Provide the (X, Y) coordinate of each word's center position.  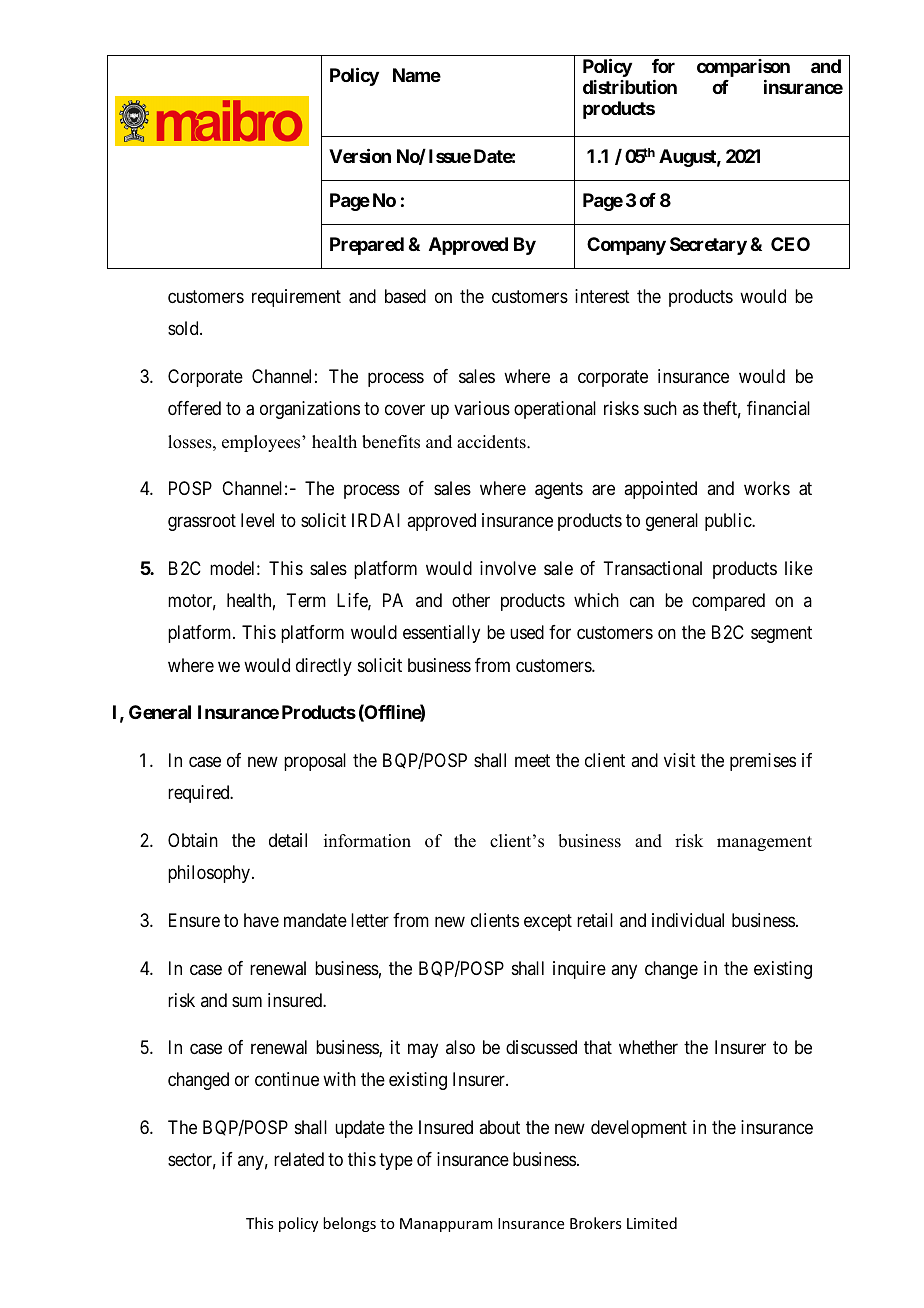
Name (417, 75)
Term (306, 600)
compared (728, 602)
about (499, 1127)
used (527, 632)
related (299, 1159)
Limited (652, 1223)
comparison (743, 68)
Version (360, 155)
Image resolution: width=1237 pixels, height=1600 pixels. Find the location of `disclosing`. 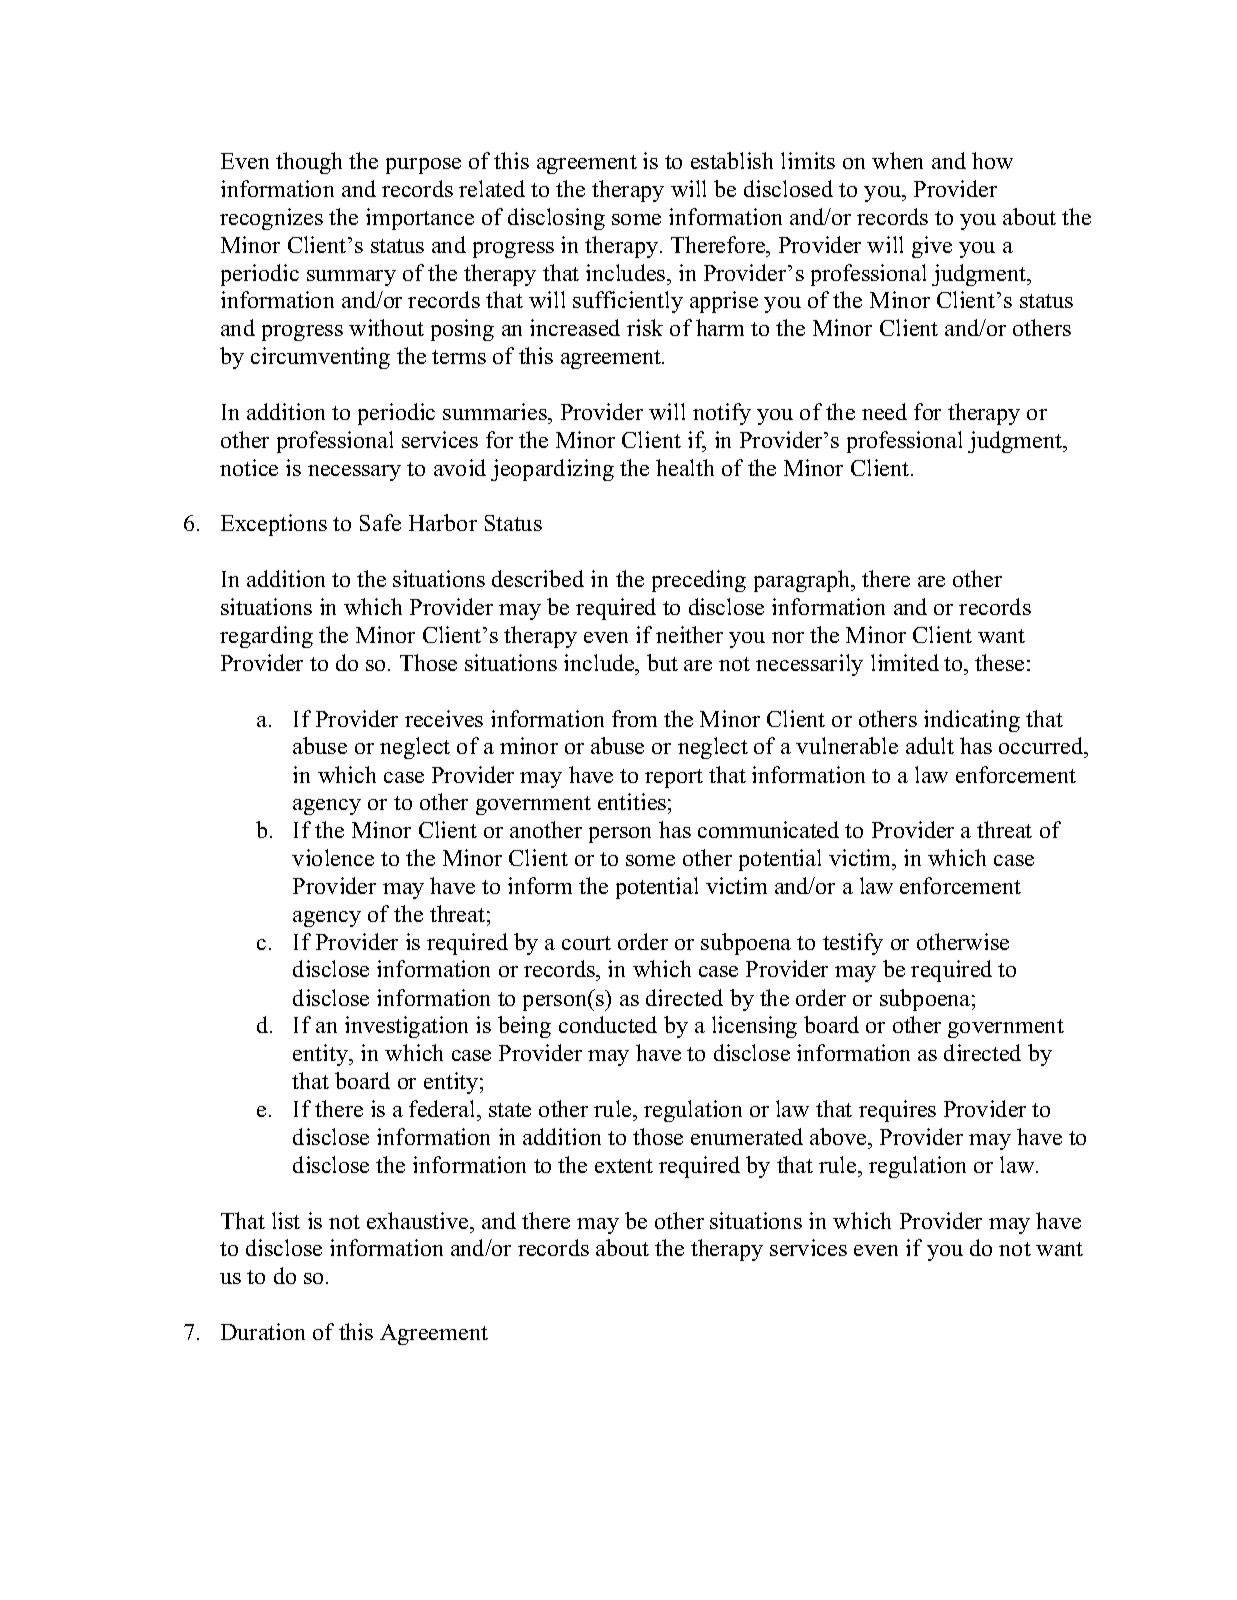

disclosing is located at coordinates (556, 219).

══════════

§ **What is expected**:
Repeat all of the records above word for word, leaving out the pictures.

§ **Response to this exercise**:
Provide the (X, Y) coordinate of each word's center position.  
Name (417, 75)
Term (306, 600)
compared (728, 602)
about (499, 1127)
used (527, 632)
related (299, 1159)
Limited (652, 1223)
comparison (743, 68)
Version (360, 155)
Image resolution: width=1237 pixels, height=1600 pixels. Find the location of `disclosing`. 

disclosing is located at coordinates (556, 219).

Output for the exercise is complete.